Last week, one of my personal favorite fantasy hurlers, Ted Lilly, had a pair of road games on the docket.  Not only were they away tilts, but his opponents were Philadelphia and Colorado, two of the more prolific attacks playing in two of the more generous hitting venues in the league.  So what did I do?  In leagues where I had a viable alternative, I reserved Lilly for the week.  And what did Lilly do?  The veteran lefty hurled 11 frames, fanning seven while sporting a 2.45 ERA and 1.09 WHIP.  Oh yeah, he won a game as well.  Was I pissed?  Of course, but I did take solace that if I make this decision ten times, I will benefit far more than I suffer.

Tuesday evening, James Shields was scheduled to take the bump against a scorching Red Sox offense.  I have Shields in a daily transaction league that has a very reachable innings cap.  In leagues with innings caps, the category of strikeouts is really K/9 and you want to maximize every inning, so I made the decision to keep Shields inactive.  Of course, the veteran righty painted a masterpiece, spinning a complete game shutout allowing five hits, walking three and fanning five.  If this was a league without an innings cap, I likely would have rolled the dice since Shields was at home, but I opted to take the safe path and got burned.  But just like the Lilly decision, if I make this call ten times, I am pleased far more than I am disappointed.

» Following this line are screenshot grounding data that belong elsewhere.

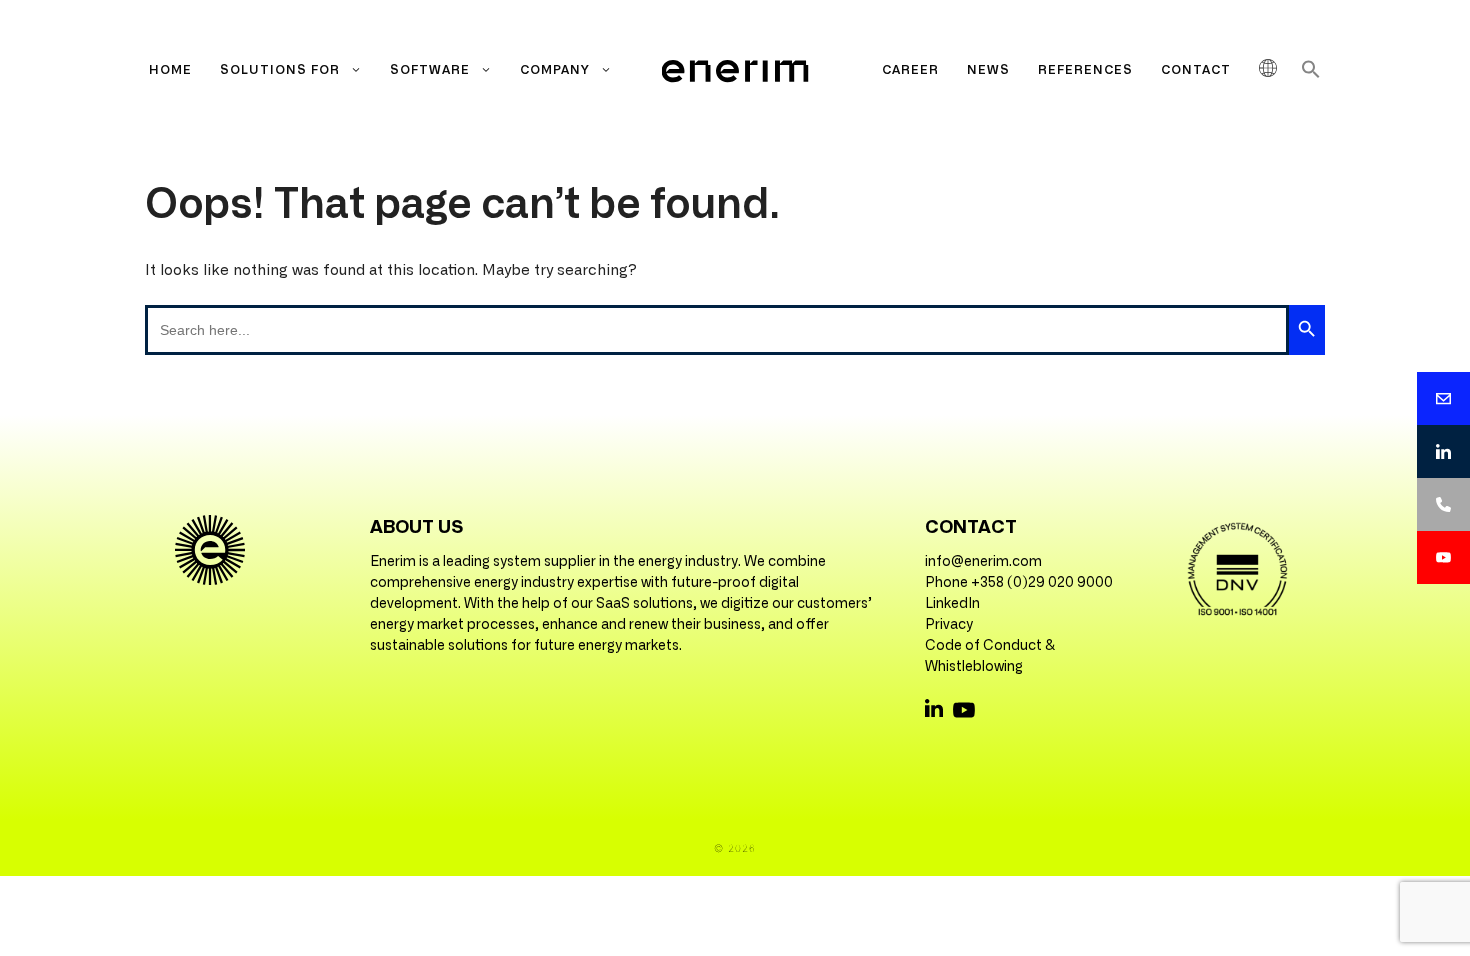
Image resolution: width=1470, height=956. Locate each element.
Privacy (949, 625)
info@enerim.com (983, 562)
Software (430, 70)
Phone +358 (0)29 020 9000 (1019, 583)
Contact (1196, 70)
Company (555, 70)
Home (170, 70)
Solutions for (280, 70)
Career (910, 70)
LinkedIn (952, 604)
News (988, 70)
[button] (1311, 75)
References (1085, 70)
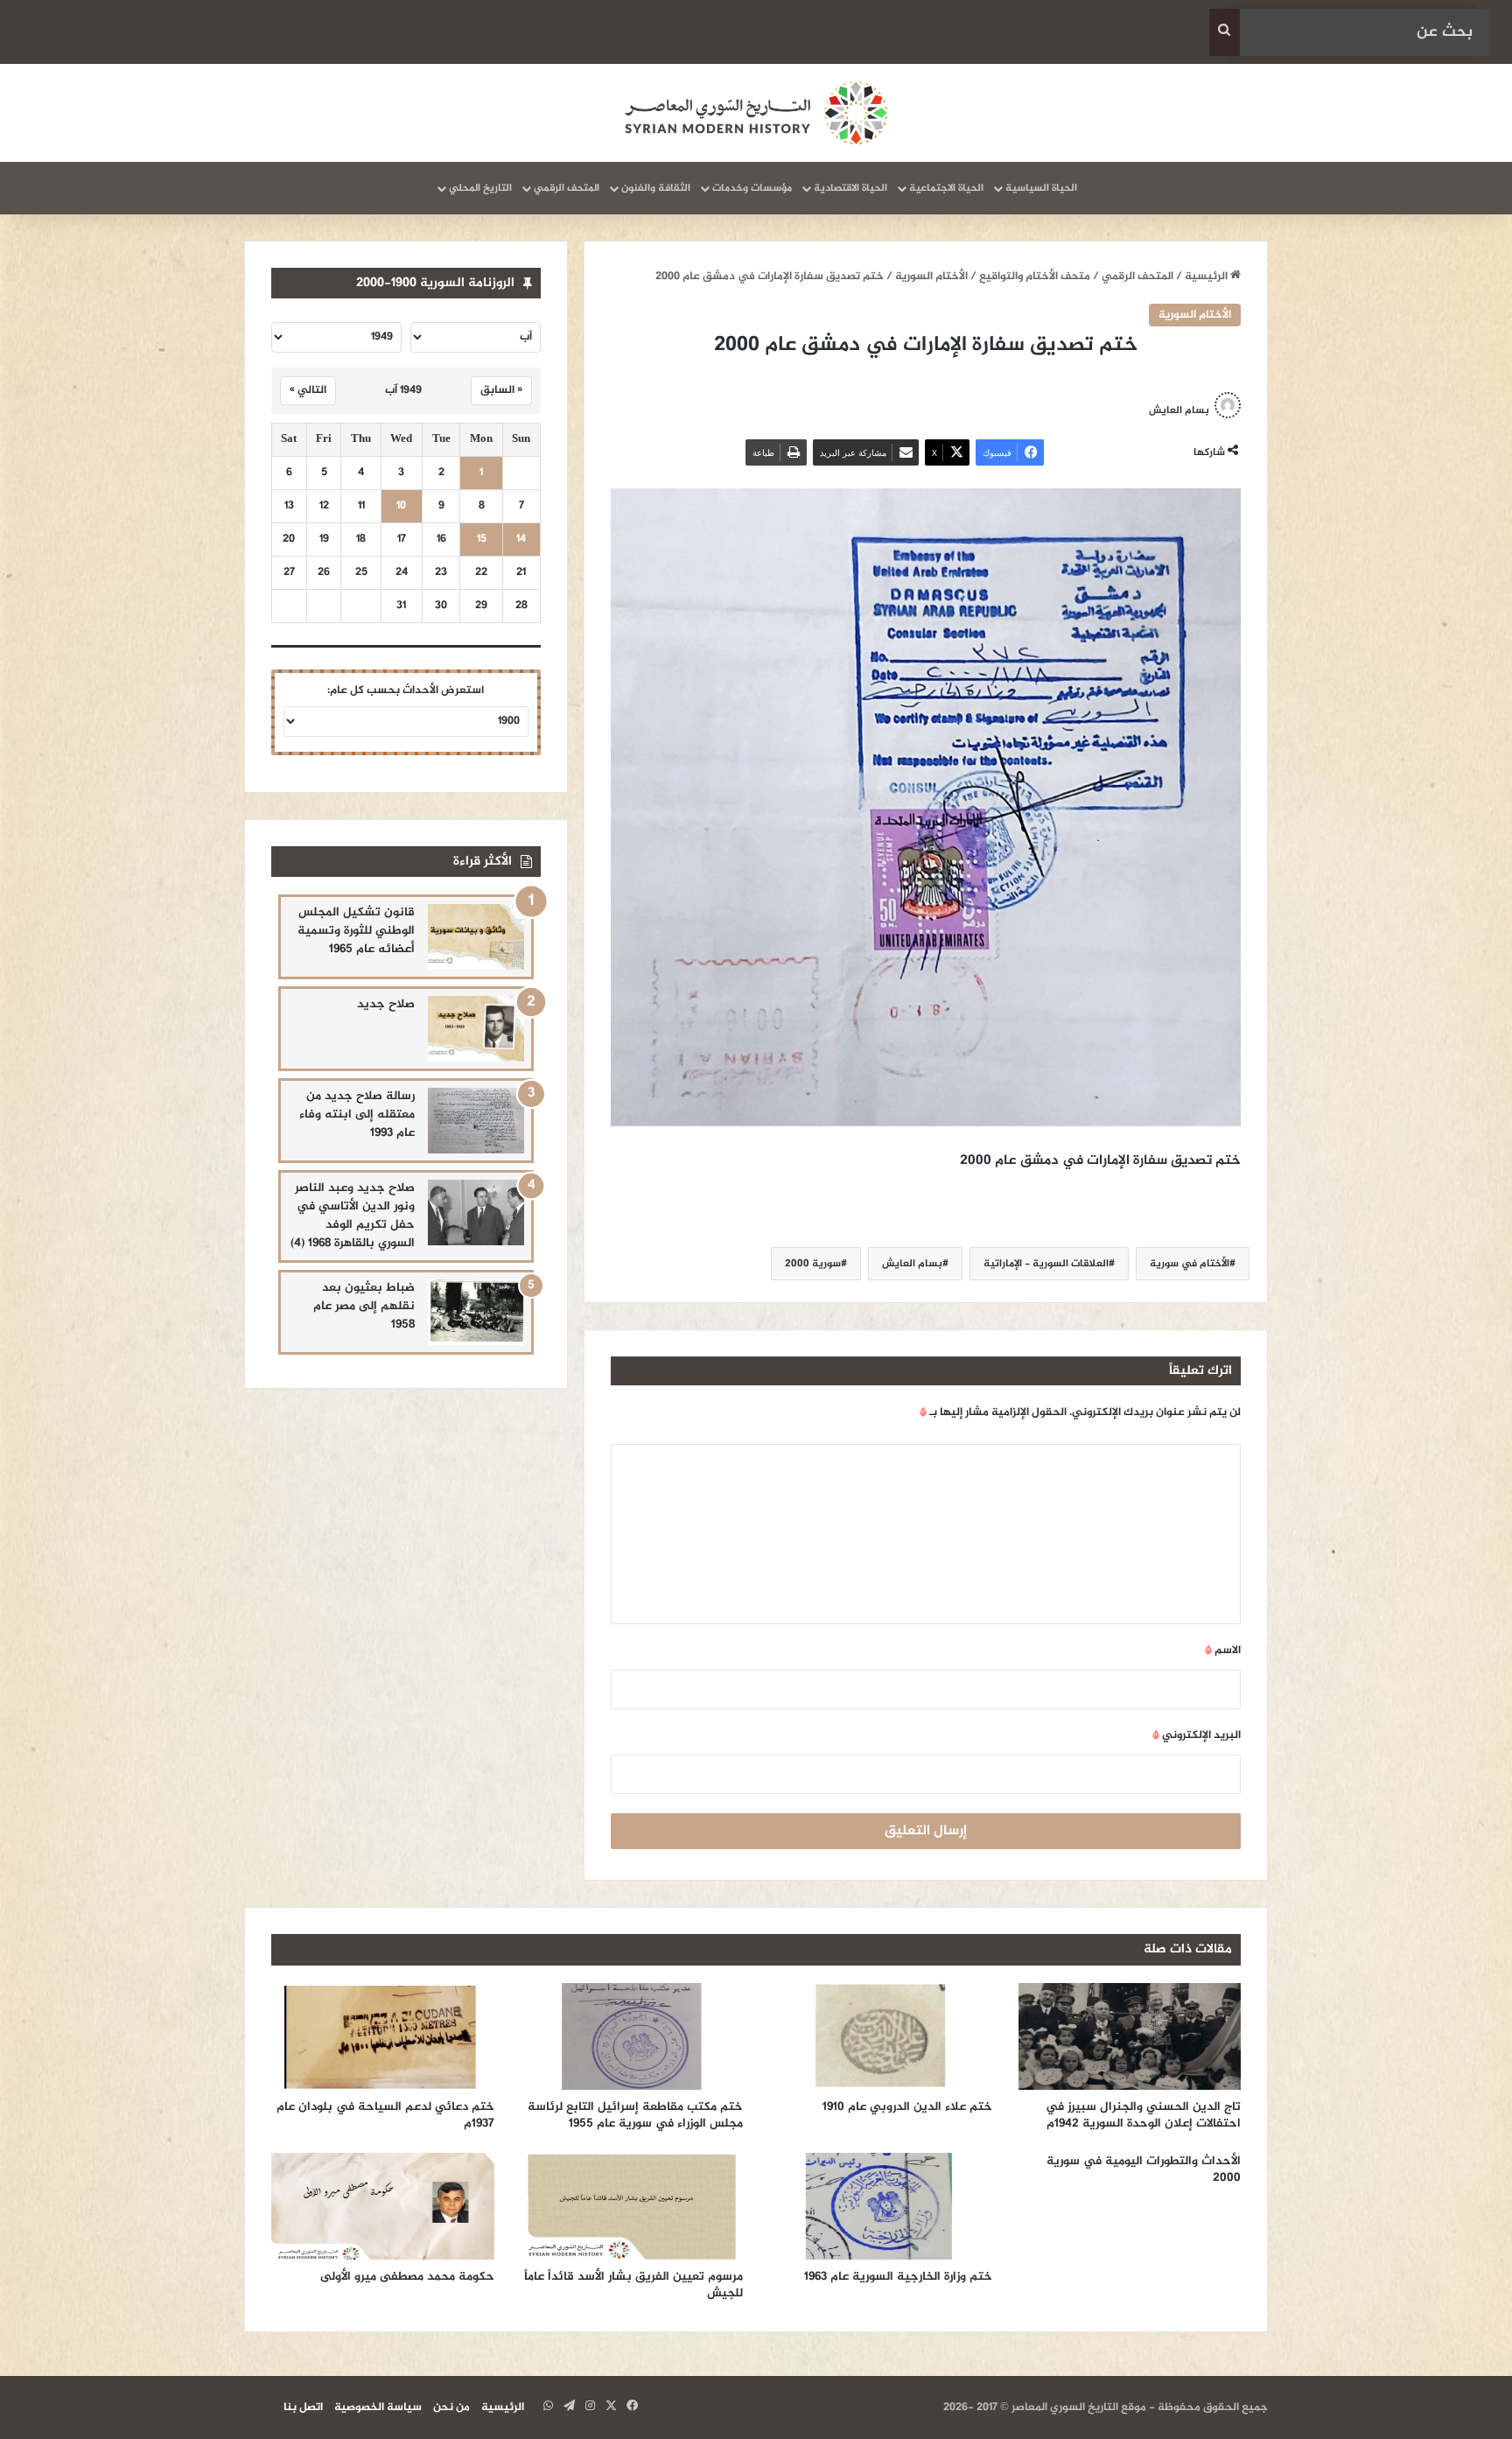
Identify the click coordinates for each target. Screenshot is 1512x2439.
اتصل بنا (303, 2407)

I realize for some, part of the fun is making gut calls.  We all do, myself included.  In fact, I have been rather vocal lately that I am somewhat frustrated that what many call strategic roster management is nothing more than common sense or a gut call.  Let’s be honest, what I did with Lilly and Shields was nothing more than common sense.  Having either active would have been a gut call, in other words, pure speculation.

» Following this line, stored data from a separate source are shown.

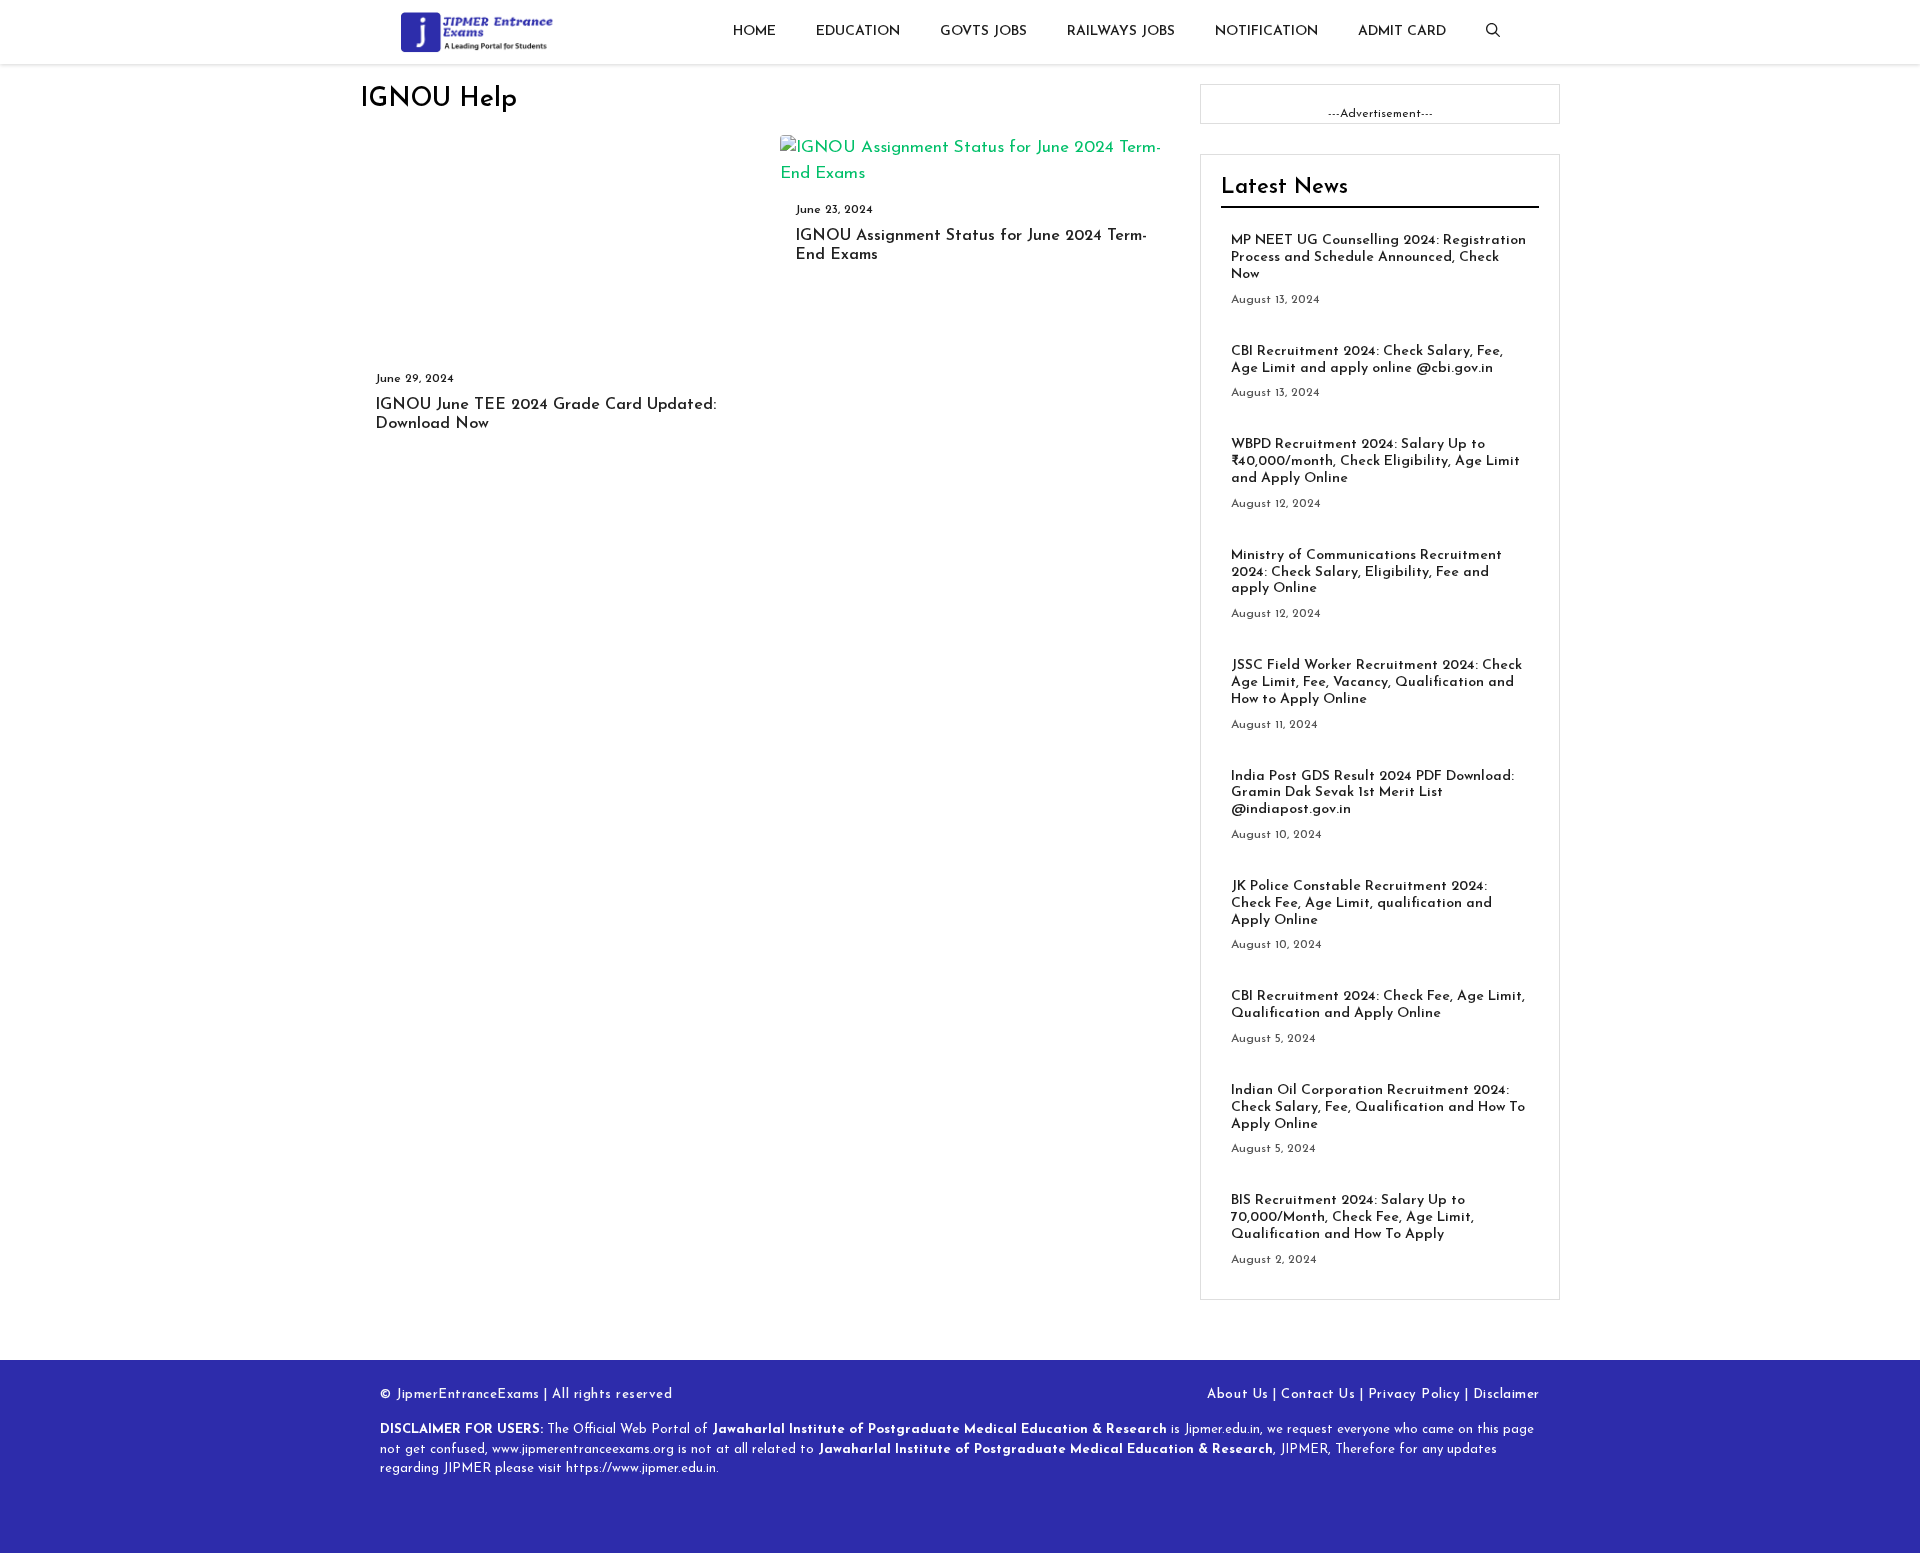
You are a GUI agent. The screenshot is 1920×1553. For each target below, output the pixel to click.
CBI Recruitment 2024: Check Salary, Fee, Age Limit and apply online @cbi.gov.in (1367, 360)
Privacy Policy (1414, 1394)
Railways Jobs (1121, 31)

Granted, there are some decisions that boil down to a coin flip, but my philosophy is to go with the odds and manage accordingly.  I have used this analogy before, even though it is not a perfect metaphor.  If you are asked to predict a roll of a pair of dice, the “correct” answer is seven.  Anything else is pure speculation.  You are really going out on a limb if you guess two or twelve, not so much with six or eight, but anything other than seven and you are going against the odds.

What is the point of all this?  Some feel the only way they can win is to take a chance, after all, “what have I got to lose?”  I am even hearing my fantasy brethren advise people to go down that road.  Maybe if this is September and there is no other way, I can see it.  But we are not even halfway through the season.  I know, it is boring, almost automaton like, but the smart play is still to guess seven.  Those guessing snake eyes or box cars may hit occasionally, but over the long haul they will lose ground.  If you don’t believe, Google Las Vegas and check out the pretty pictures of all the big buildings with flashing lights and half dressed showgirls dancing.

If you have been reading this space since the spring, you are aware one of my crusades this season has been monitoring the improved pitching and applying that to fantasy baseball game theory.  Back when we were all drafting, I suggested it was no longer the smart play to wait on pitching as the undervalued pitching usually available in later rounds was now being properly evaluated and drafted accordingly.  In addition, there was a misperception with respect to the quality of pitching as many ignored the fact value is relative.  While the 50th ranked pitcher may have better stats now than in previous seasons, in a fantasy sense, they are still the 50th ranked pitcher.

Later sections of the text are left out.